## [Exercise]
Among the records that follow, count the lines with the string "Given"; report only that count.

===== Entries supplied

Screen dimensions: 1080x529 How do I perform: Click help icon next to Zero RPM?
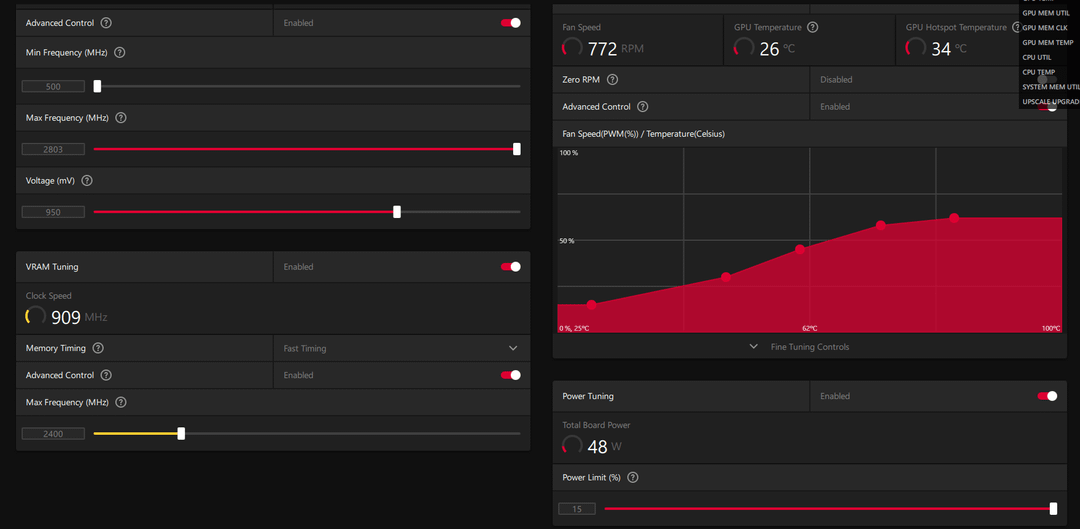[612, 79]
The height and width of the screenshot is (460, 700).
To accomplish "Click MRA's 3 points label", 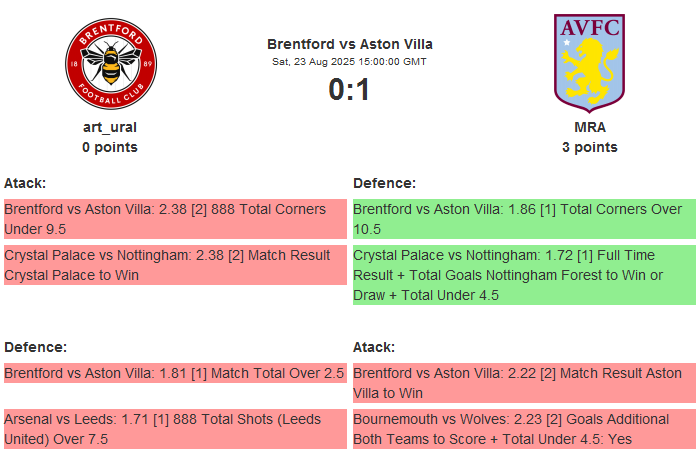I will pos(589,147).
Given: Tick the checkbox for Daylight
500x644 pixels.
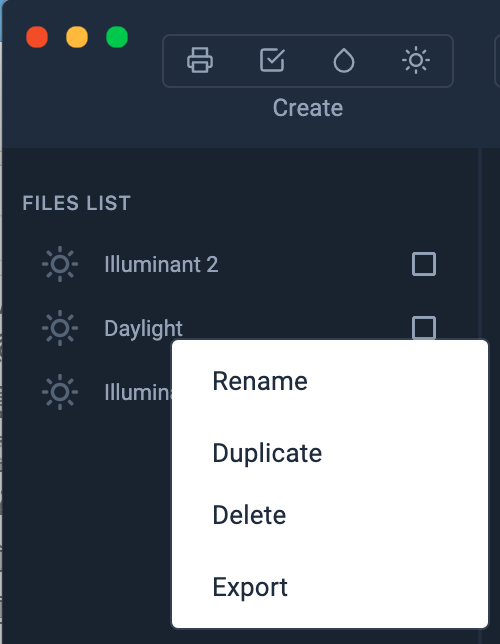Looking at the screenshot, I should [x=424, y=327].
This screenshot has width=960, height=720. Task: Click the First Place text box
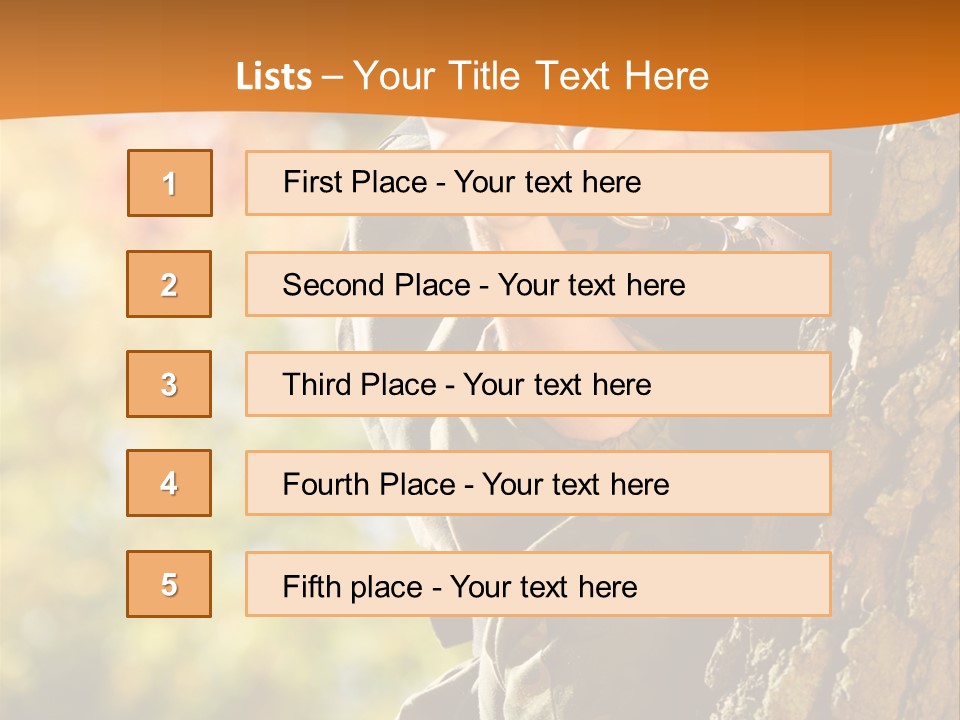click(x=538, y=183)
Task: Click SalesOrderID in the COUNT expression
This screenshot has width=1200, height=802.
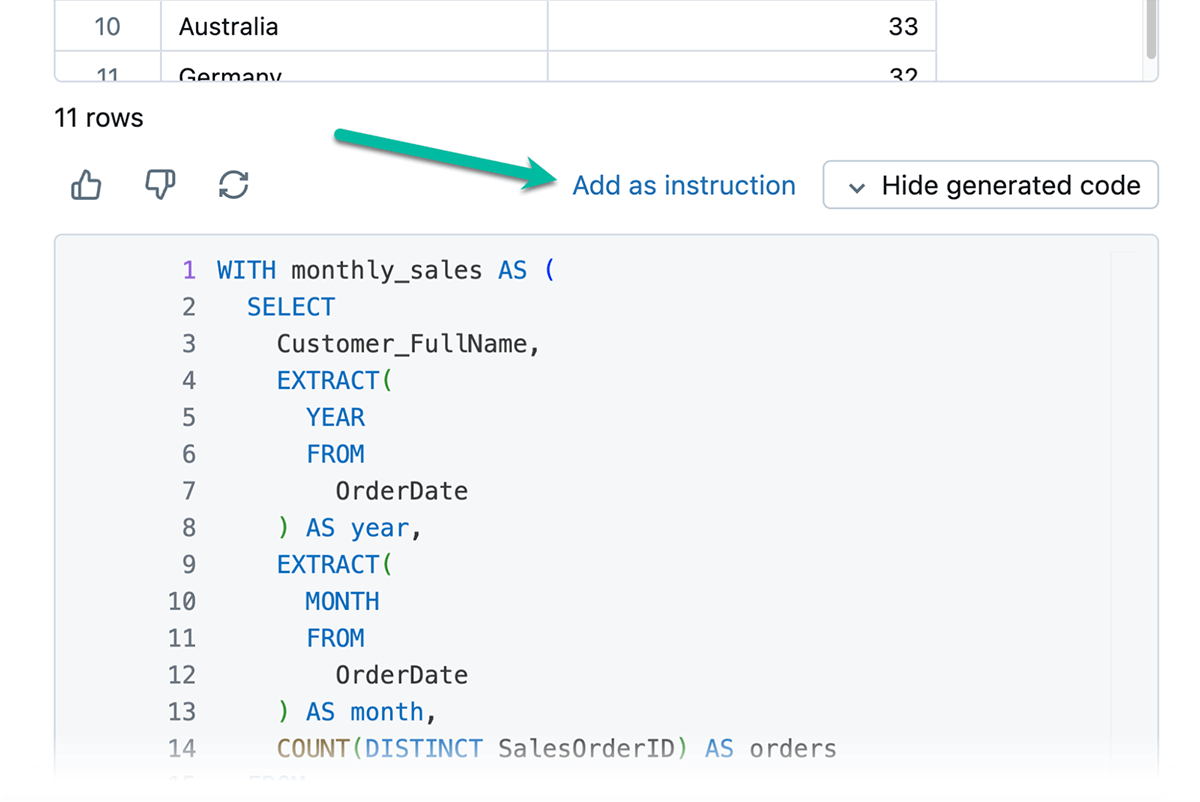Action: point(585,748)
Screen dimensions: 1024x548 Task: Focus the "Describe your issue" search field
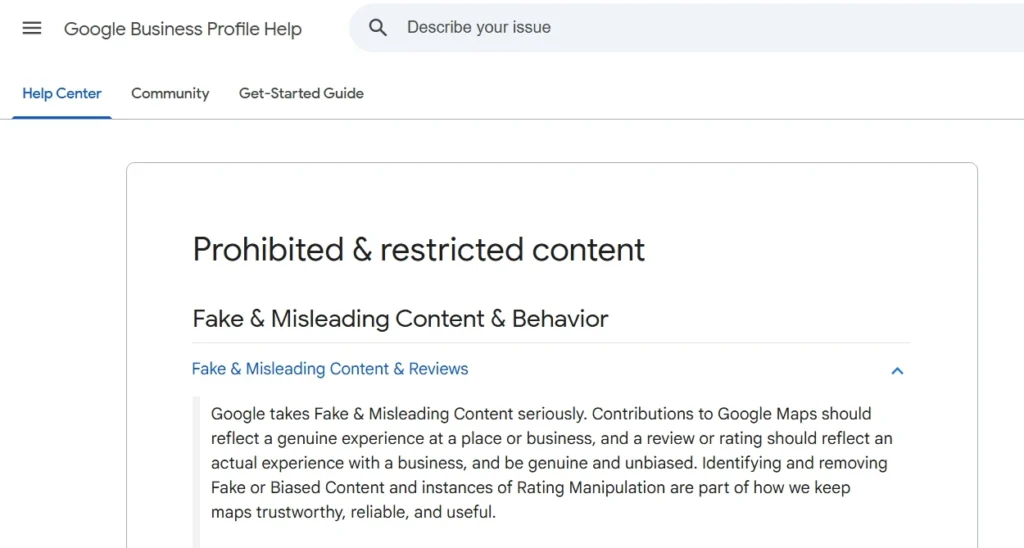(600, 28)
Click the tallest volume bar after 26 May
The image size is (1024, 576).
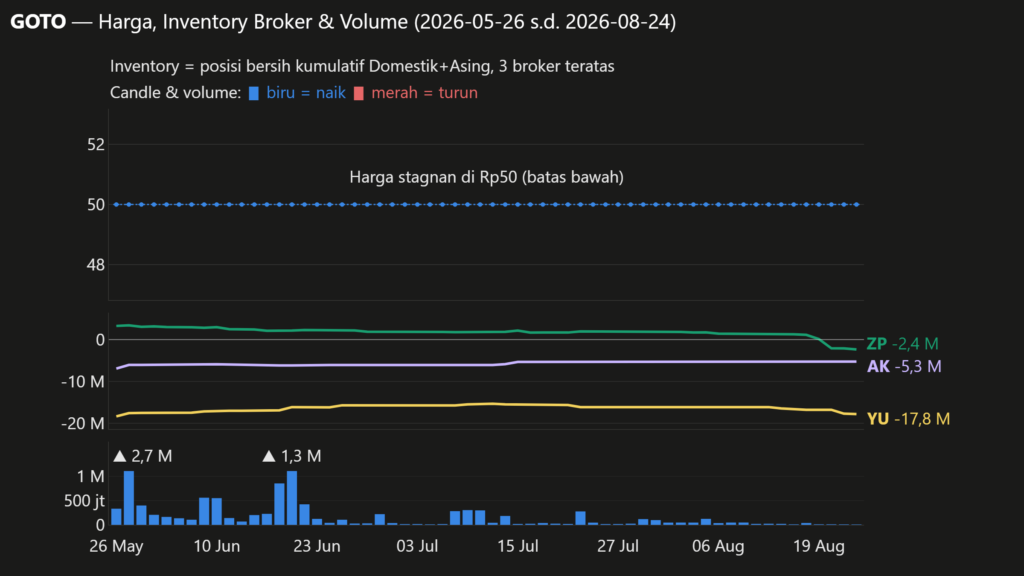pyautogui.click(x=129, y=498)
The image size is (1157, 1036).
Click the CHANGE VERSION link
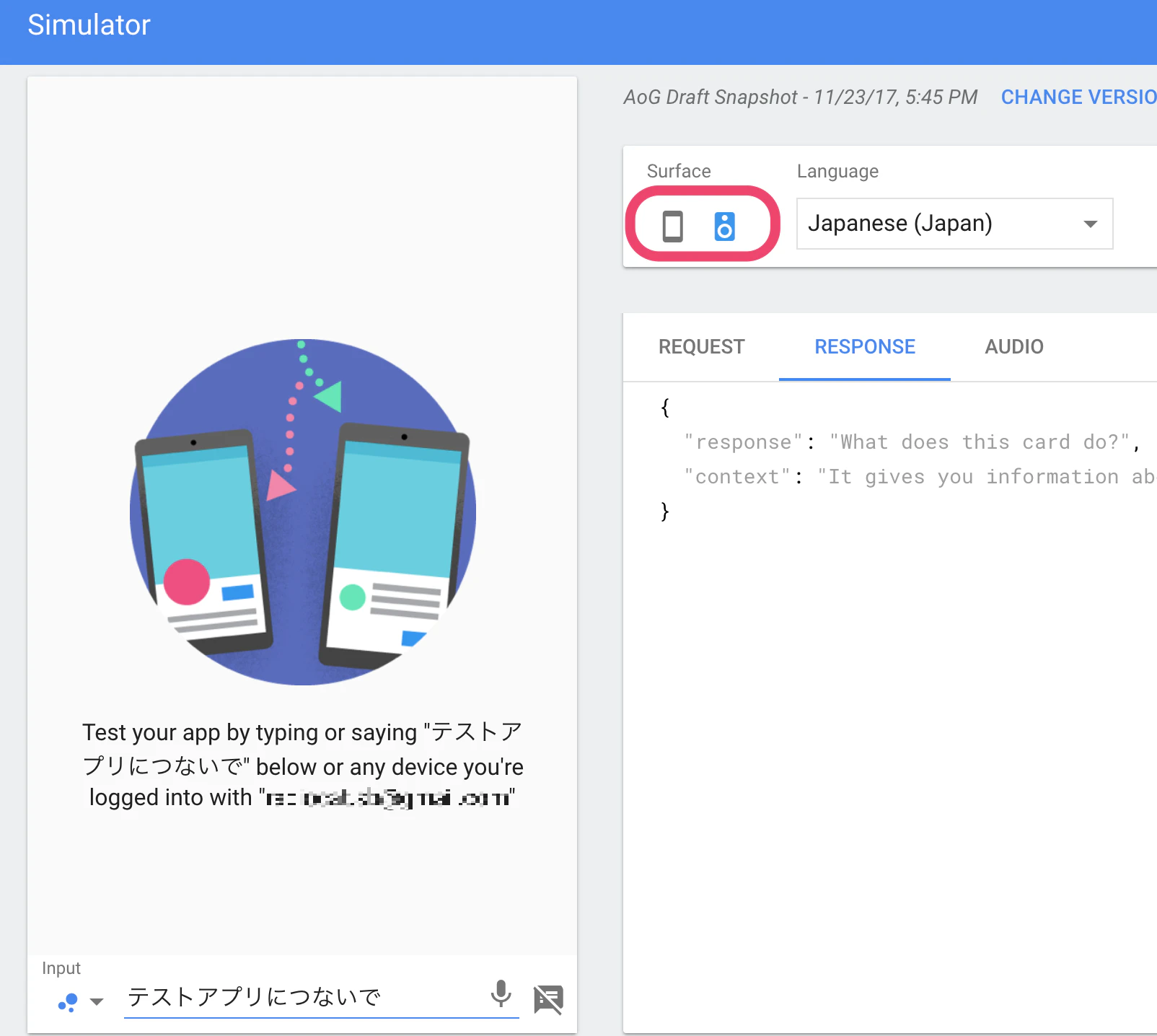coord(1079,97)
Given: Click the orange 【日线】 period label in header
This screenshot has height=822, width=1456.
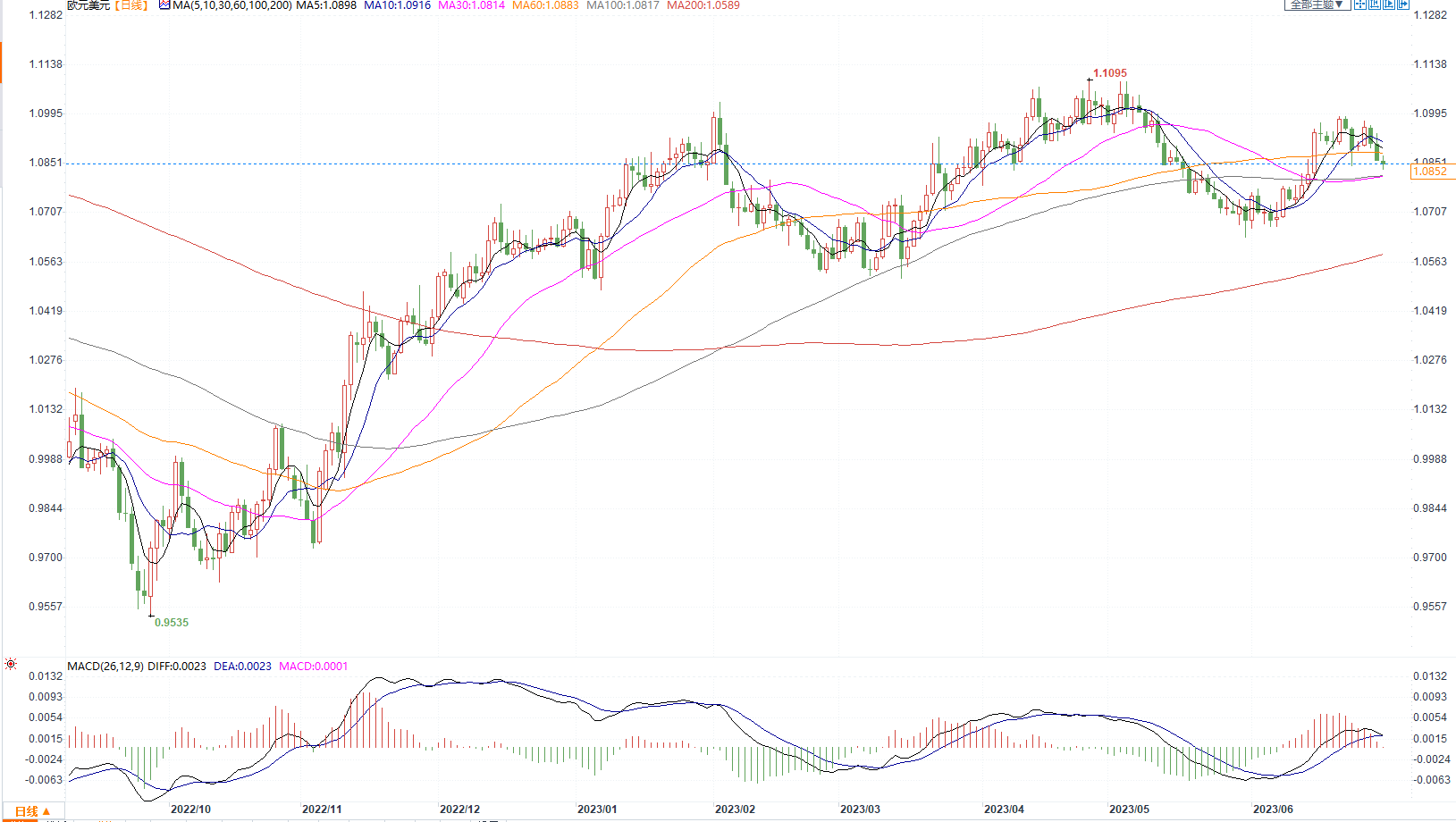Looking at the screenshot, I should pyautogui.click(x=131, y=5).
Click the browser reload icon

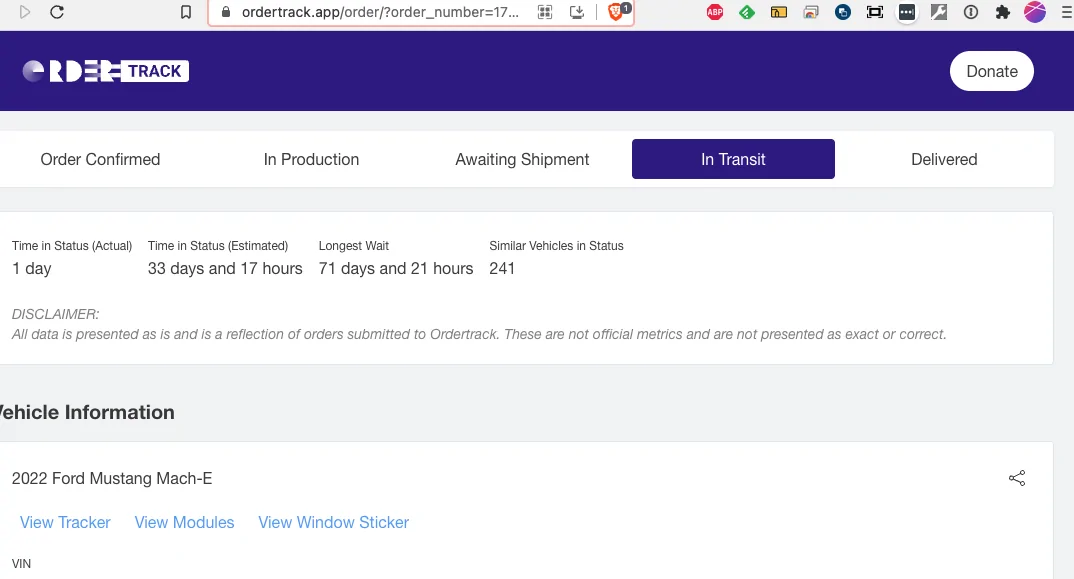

==========

## [Task solution]
2